Selected passage Start Marker

-
Notifications
You must be signed in to change notification settings - Fork 95
Description
Hello, and thank you for maintaining the SPLADE repository.
While working with the codebase, I noticed two issues that appear to affect training behavior. I would like to report them here in case they require correction.
1. Typo in SiameseTransformerTrainer.forward() — augment_pairs vs. augment_pair
- File:
splade/tasks/transformer_trainer.py - Class:
SiameseTransformerTrainer(TransformerTrainer)
Inside the forward function, the following conditional is used:
if "augment_pairs" in self.config:
if self.config["augment_pairs"] == "in_batch_negatives":
However, the configuration files use the key augment_pair (without s).
This mismatch prevents the augmentation logic from being triggered as intended.
It seems the correct key should likely be:
if "augment_pair" in self.config:
if self.config["augment_pair"] == "in_batch_negatives":
2. Incorrect assignment of self.fn in early_stopping.py due to missing parentheses
- File:
splade/tasks/base/early_stopping.py - Class: class EarlyStopping`
When the key is not "loss" (e.g., using "MRR@10"), the comparator always returns a function object (which is Truthy) instead of a boolean, causing the check to always pass.
The current implementation is:
self.fn = lambda x, y: x < y if mode == "loss" else lambda a, b: a > b
Due to operator precedence, when
mode != "loss", this expression returns theinner lambda function object itself(lambda a, b: a > b), rather than executing it.
Since function objects in Python are Truthy, the condition if self.fn(val_perf, self.best) :always evaluates to True.
Impact
- Early Stopping never triggers: The counter is reset to 0 at every validation step because the condition is always effectively True.
- "Best" Model Overwrite: Every checkpoint is saved as the "best" model, regardless of whether performance actually improved. The final saved model is simply the last checkpoint, not the best one.
example:
python
mode = "metric"
fn = lambda x, y: x < y if mode == "loss" else lambda a, b: a > b
result = fn(0.5, 0.4)
print(f"Type: {type(result)}")
# Output: <class 'function'> -> This effectively evaluates to True in if-statements
Parentheses should be used to enforce correct precedence:
self.fn = (lambda x, y: x < y) if mode == "loss" else (lambda a, b: a > b)

Selected passage End Marker
Data section Start Marker

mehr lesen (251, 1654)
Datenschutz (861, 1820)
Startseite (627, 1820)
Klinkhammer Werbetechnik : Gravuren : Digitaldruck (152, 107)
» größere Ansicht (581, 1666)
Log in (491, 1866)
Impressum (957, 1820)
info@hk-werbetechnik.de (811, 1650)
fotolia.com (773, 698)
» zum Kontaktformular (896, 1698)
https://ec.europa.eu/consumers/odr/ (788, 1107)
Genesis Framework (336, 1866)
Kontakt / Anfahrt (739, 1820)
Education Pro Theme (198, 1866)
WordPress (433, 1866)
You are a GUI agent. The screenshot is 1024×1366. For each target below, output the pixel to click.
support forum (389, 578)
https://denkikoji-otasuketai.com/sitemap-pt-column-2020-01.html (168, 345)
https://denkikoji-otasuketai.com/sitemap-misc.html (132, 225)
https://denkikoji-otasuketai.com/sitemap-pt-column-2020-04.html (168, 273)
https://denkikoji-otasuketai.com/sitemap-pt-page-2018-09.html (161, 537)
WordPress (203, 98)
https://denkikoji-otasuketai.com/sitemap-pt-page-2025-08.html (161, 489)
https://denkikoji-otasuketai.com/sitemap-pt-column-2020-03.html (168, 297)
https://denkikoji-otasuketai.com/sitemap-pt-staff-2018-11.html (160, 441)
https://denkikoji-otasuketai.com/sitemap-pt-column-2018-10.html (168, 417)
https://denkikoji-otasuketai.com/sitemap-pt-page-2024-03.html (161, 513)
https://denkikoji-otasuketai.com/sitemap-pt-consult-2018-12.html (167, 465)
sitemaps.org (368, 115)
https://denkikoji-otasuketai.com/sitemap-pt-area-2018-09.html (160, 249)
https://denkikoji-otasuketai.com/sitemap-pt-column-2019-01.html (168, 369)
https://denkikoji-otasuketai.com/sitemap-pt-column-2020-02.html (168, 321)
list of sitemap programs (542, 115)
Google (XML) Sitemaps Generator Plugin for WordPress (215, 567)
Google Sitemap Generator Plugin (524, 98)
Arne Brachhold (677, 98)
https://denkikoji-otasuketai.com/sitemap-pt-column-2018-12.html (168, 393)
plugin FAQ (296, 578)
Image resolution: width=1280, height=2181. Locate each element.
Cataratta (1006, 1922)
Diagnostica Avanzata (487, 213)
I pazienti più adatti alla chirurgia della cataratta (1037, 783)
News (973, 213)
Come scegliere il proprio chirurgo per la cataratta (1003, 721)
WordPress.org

Data section End Marker

[Aim of the task]
Please summarize the SPLADE bug report in two sentences.

[Result below]
In splade/tasks/transformer_trainer.py, SiameseTransformerTrainer.forward() checks for the key "augment_pairs" while the configuration files use "augment_pair", so the augmentation logic is not triggered as intended. In early_stopping.py, missing parentheses make self.fn return the inner lambda function object whenever mode is not "loss", so the comparison always evaluates to True, early stopping never triggers, and every checkpoint is saved as the "best" model; wrapping each lambda in parentheses is given as the fix.